Opini || Dana siluman bukan hanya sekadar kesalahan remeh temeh, ia adalah pengkhianatan kontrak sosial dan gambaran busuknya tata kelola kekuasaan ketika amanah publik dikalahkan oleh kepentingan pribadi dan kelompok. Ketika anggaran yang seharusnya menerangi kehidupan rakyat malah mengalir ke kantong-kantong tersembunyi yang tak kasat mata, demokrasi lokal menjadi sakit dan sekarat. Kasus terbaru di Nusa Tenggara Barat dengan sejumlah tersangka, yang kini sedang ditangani Kejaksaan Tinggi (Kejati) harus dipandang sebagai cermin lemahnya pengawasan, bukan sekadar urusan hukum.
Kasus Korupsi dana siluman DPRD NTB ini seolah sebagai isyarat bagi masyarakat bahwa mereka kini melihat wajah lain dari mekanisme politik anggaran yaitu wajah “transaksi gelap yang melukai amanat rakyat”.

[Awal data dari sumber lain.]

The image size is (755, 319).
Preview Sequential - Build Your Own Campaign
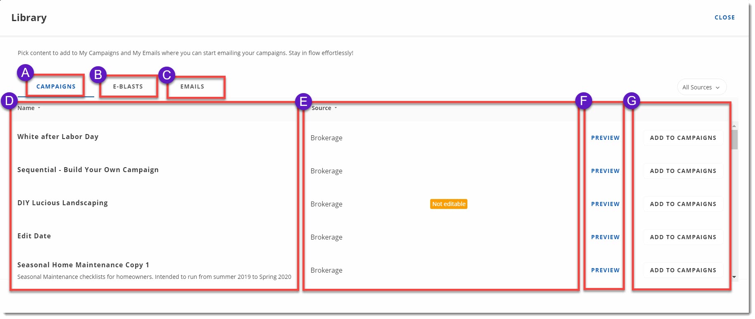[605, 171]
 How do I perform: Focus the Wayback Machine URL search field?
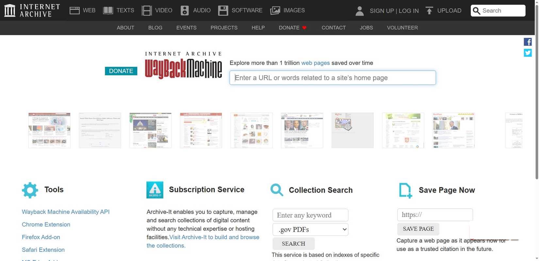pos(333,78)
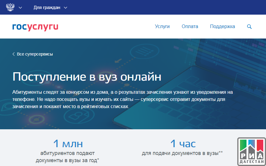Image resolution: width=266 pixels, height=166 pixels.
Task: Click the Russian coat of arms emblem
Action: [x=10, y=7]
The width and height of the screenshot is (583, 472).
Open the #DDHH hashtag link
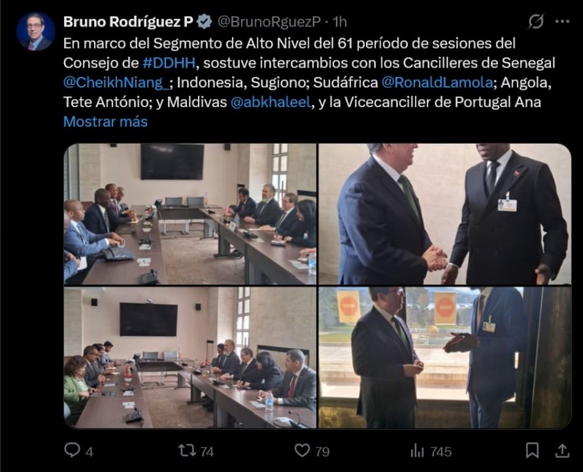click(x=169, y=63)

Dilihat dari Teori Principal–Agent, dalam teori ini, rakyat sebagai principal memberikan mandat kepada agent yaitu DPRD untuk bertindak sebagai wakil kepentingan publik guna wujudkan kebaikan bersama. Rakyat adalah pihak yang memberi mandat, sedangkan DPRD adalah penerima mandat. Mandat itu bukan hadiah, melainkan amanah mulia yang disertai tanggung jawab.
Adanya kasus dana siluman menunjukkan terjadinya pengkhianatan mandat, kasus ini merupakan sebuah teriakan yang menyatakan bahwa agent tidak lagi bekerja untuk principal, melainkan untuk dirinya sendiri dan kelompoknya atau bahasa sederhananya, wakil rakyat berubah menjadi wakil kepentingan pribadi.
Kasus dana siluman sebagai potret yang begitu jelas bagaimana hubungan principal–agent menyimpang. Wakil rakyat sejatinya menjadi mulut rakyat yang berfungsi menyapaikan atau menyuarakan aspirasi malah diduga menjelma menjadi makelar anggaran, alih-alih menjaga uang rakyat, anggaran justru raib dibagi dalam pola yang tak pernah dilaporkan ke publik. Mungkin inilah ironi termasyhur dalam demokrasi lokal, parlemen yang lahir dari suara rakyat, justru menjadi lorong sunyi tempat suara itu dihilangkan
Dalam teori ini terdapat istilah asimetri informasi, dimana agent yaitu DPRD memiliki informasi lebih banyak dari principal (rakyat). Agent yaitu DPRD lebih mudah mengakses informasi atau lebih mudah mendapatkan informasi dari pada principal (rakyat). Hal ini mengakibatkan terjadinya ketidakseimbangan informasi sehingga agent berpeluang memain-mainkan anggaran.
Principal (rakyat) tidak pernah benar-benar mengetahui apa yang terjadi di balik pintu anggaran, siapa menerima apa, melalui siapa, dan untuk apa, rakyat tidak pernah tau itu. Sedang di muka umum, semuanya terlihat normal, rapat berjalan, sidang dilangsungkan, pidato ditebar di jalanan dan media-media. Namun di balik tabir anggaran, yang beredar malah dugaan transaksi yang tidak resmi, tidak transparan, tidak sah. Detail anggaran disihir menjadi bahasa aneh yang hanya dipahami mereka yang berkepentingan. Saat informasi dikuasai sepihak, maka kontrol publik kehilangan taring.
Selain itu dalam teori juga dikenal istilah agency problem, kondisi di mana Agent (DPRD) bergerak bukan untuk kepentingan pemberi mandat Principal (Rakyat), melainkan demi kepentingan sendiri, kelompok, maupun pihak-pihak lain yang berkepentingan.
Kasus dana siluman DPRD NTB ini menyebebkan hilangnya kepercayaan masyarakat NTB. Tatkala masyarakat kehilangan kepercayaan pada wakilnya, demokrasi bagaikan seseorang yang patah hati kehilangan gairah hidup, pemilu tetap jalan, jabatan tetap ada, tetapi harapan mati perlahan. Rakyat mencoblos, tapi tidak mengendalikan, rakyat memberi mandat, tapi tidak punya kuasa nyata.
Rakyat NTB perlu merebut kembali mandatnya, demokrasi bukan perjanjian tertulis yang hanya sekali tanda tangan, lalu selesai lima tahun sekali. Ia memerlukan pengawasan harian, kritik terbuka, dan keberanian sosial, apabila rakyat NTB bungkam, maka wakil rakyat berkuasa tanpa kendali.